EXERCISE MATERIALS:

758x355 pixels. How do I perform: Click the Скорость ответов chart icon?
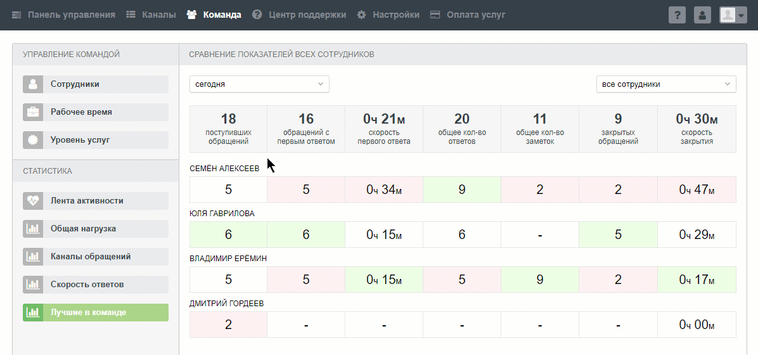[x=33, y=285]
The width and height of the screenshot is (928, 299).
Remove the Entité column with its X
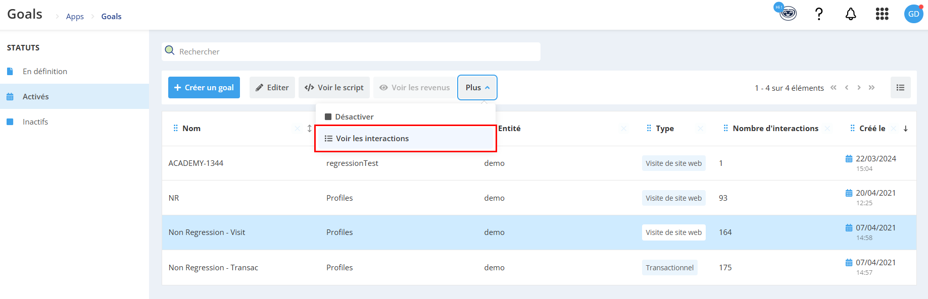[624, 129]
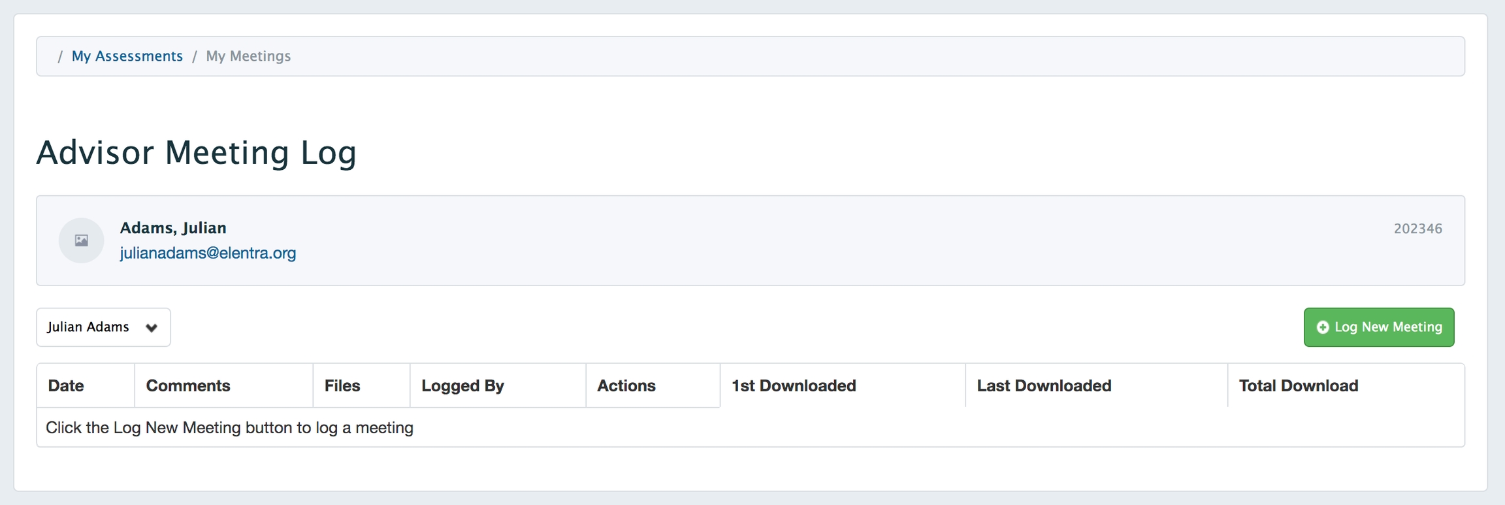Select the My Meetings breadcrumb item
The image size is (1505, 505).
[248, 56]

==

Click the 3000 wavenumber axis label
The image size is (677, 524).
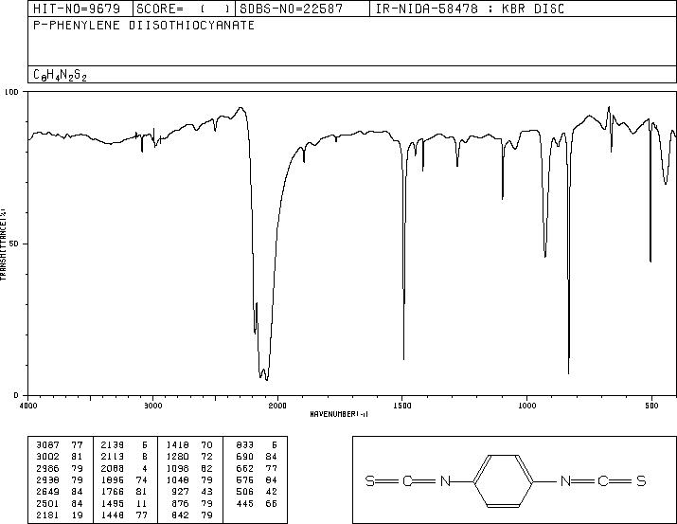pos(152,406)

--

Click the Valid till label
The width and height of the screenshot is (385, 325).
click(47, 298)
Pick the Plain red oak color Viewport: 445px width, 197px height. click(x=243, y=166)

PROBLEM STATEMENT:
Leave out every line above except those from the line with "The width and height of the screenshot is (385, 325)." up to and including the line with "Pick the Plain", and copy those exactly.

EXERCISE RESPONSE:
The width and height of the screenshot is (385, 325).
click(47, 298)
Pick the Plain red oak color Viewport: 445px width, 197px height. click(x=243, y=166)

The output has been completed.